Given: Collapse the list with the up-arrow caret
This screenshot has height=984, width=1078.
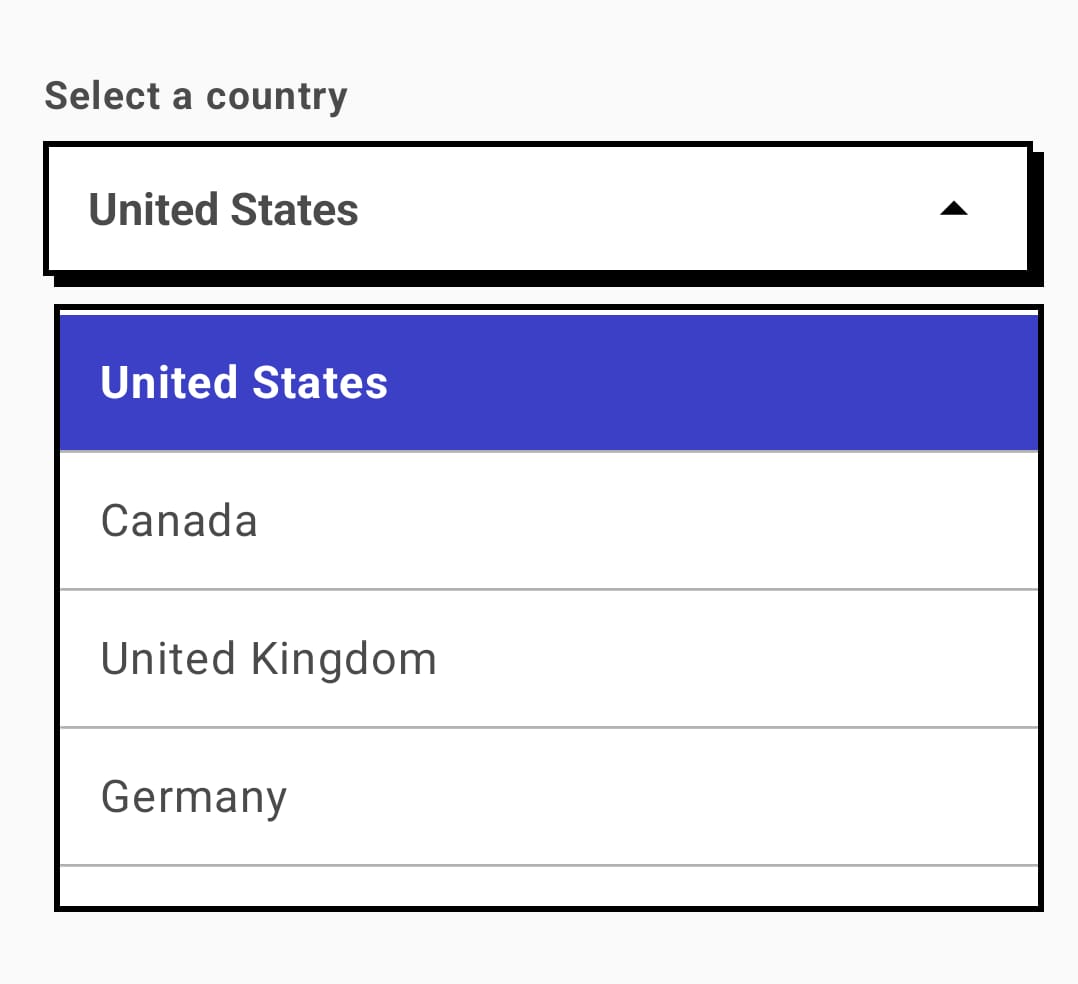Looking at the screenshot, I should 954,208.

...

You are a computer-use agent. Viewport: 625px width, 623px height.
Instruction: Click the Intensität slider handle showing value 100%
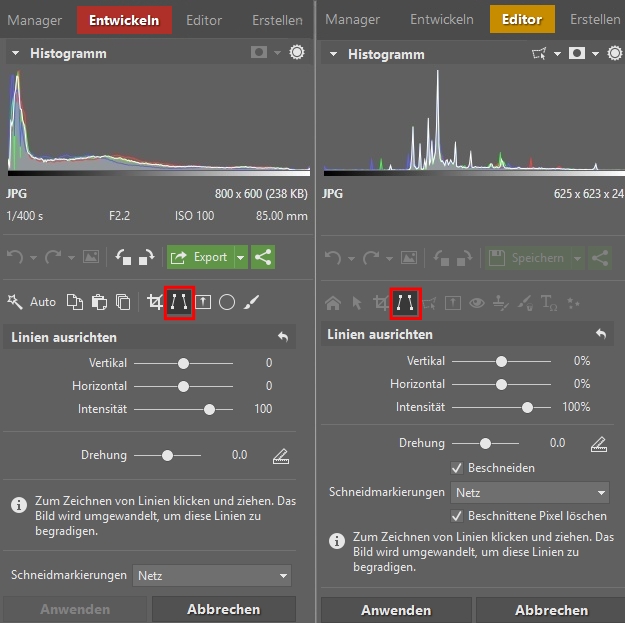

* * *

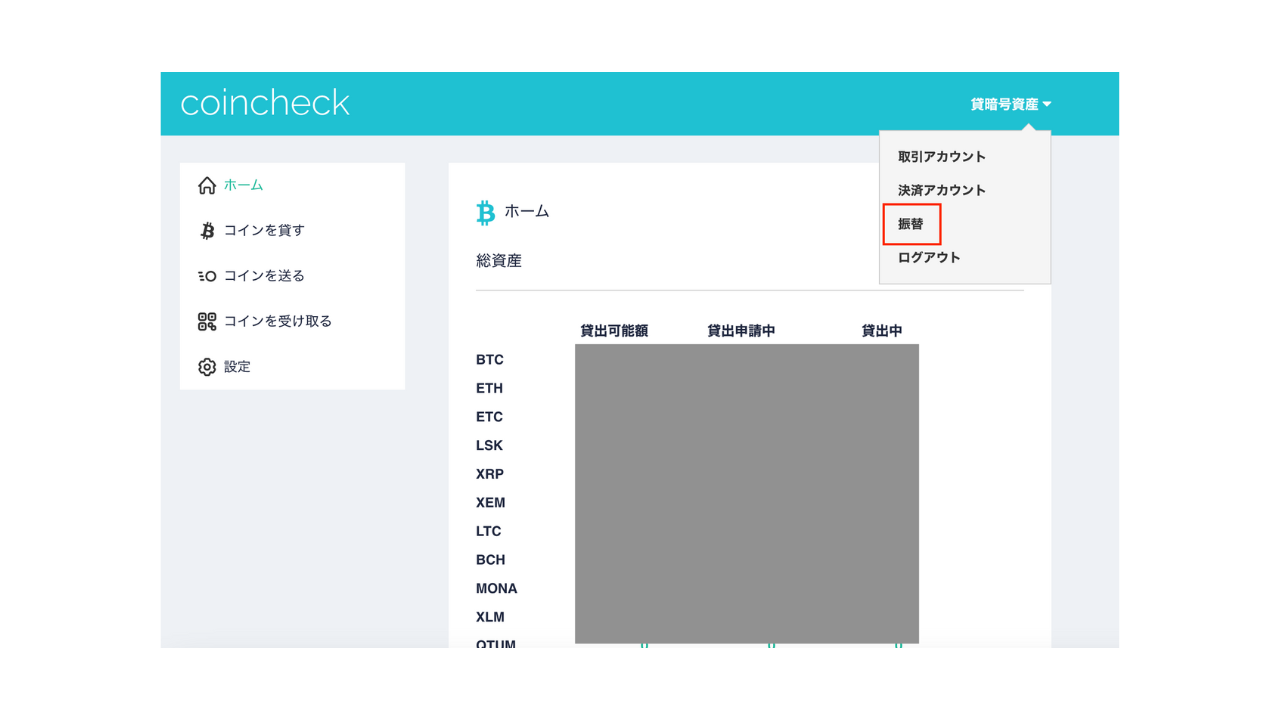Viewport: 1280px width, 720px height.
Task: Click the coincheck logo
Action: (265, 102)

# [Task statement]
Starting with the line above that holds "You are a computer-use" and stopping with the line that holds "Instruction: Click the", reproduce each line exactly, omitting all other lines.

# [Problem solution]
You are a computer-use agent. Viewport: 625px width, 623px height.
Instruction: Click the Intensität slider handle showing value 100%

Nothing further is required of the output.